━━ Excerpted passage

Companies can broaden their team beyond a single business practice with a solid foundation. The Mexico office transitions into a multi-functional hub supporting other business areas, including administrative functions such as collections, accounting, and billing. This leverages Mexico’s cost efficiencies, which are fundamental for private equity portfolio companies.
Initially, the average operation size was below 100 employees, a structure also known as a Micro Capability Center. According to ISG, this approach is “a cost-effective, capex-friendly solution for companies exploring new digital initiatives by allowing them to test the feasibility and determine true value potential”.

Not all companies move into this phase; instead, they maintain their Mexico office as a nearshore center. However, for those who do, this phase marks the evolution of the office into a revenue-generating center by targeting customers in the new region.
For operating partners, entering a new market is crucial to keep increasing the company value. This can also be achieved through a merger and acquisition strategy, though it requires a significantly higher investment.

━━━━
━━ Data supplied

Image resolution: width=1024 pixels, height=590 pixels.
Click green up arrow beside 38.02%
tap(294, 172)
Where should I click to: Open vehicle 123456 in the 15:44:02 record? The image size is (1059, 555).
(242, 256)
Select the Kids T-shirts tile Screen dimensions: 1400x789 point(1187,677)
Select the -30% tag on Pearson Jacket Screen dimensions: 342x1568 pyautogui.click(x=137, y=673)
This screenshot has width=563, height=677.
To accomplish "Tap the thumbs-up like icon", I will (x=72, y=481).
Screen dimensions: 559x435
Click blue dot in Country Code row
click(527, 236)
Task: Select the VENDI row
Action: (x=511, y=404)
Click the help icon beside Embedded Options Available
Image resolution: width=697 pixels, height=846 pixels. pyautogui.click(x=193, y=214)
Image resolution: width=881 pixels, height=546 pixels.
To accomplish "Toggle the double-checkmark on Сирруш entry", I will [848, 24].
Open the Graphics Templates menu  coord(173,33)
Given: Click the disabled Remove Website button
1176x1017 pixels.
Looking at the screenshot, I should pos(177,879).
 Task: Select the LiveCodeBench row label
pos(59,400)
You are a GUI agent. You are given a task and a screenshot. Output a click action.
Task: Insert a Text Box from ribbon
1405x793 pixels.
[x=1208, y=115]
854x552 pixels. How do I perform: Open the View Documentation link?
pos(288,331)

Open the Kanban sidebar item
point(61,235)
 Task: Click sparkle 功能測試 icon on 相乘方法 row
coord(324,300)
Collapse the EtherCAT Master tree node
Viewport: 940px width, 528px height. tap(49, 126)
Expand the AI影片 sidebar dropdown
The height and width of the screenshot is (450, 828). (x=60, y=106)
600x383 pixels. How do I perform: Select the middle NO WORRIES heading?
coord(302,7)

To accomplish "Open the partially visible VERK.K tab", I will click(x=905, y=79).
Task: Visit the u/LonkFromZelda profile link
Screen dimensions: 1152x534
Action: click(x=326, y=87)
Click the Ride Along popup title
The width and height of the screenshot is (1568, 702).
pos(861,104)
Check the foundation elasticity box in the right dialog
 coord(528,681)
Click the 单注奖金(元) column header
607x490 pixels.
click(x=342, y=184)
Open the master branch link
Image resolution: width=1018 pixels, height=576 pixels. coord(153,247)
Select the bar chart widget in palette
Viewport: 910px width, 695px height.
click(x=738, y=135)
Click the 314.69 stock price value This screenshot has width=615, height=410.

━━━━

Swap "accounting" for "payroll" in the passage on expanding a Mexico office, and write out the text between "Companies can broaden" and "equity portfolio companies.", inclusive.

Companies can broaden their team beyond a single business practice with a solid foundation. The Mexico office transitions into a multi-functional hub supporting other business areas, including administrative functions such as collections, payroll, and billing. This leverages Mexico’s cost efficiencies, which are fundamental for private equity portfolio companies.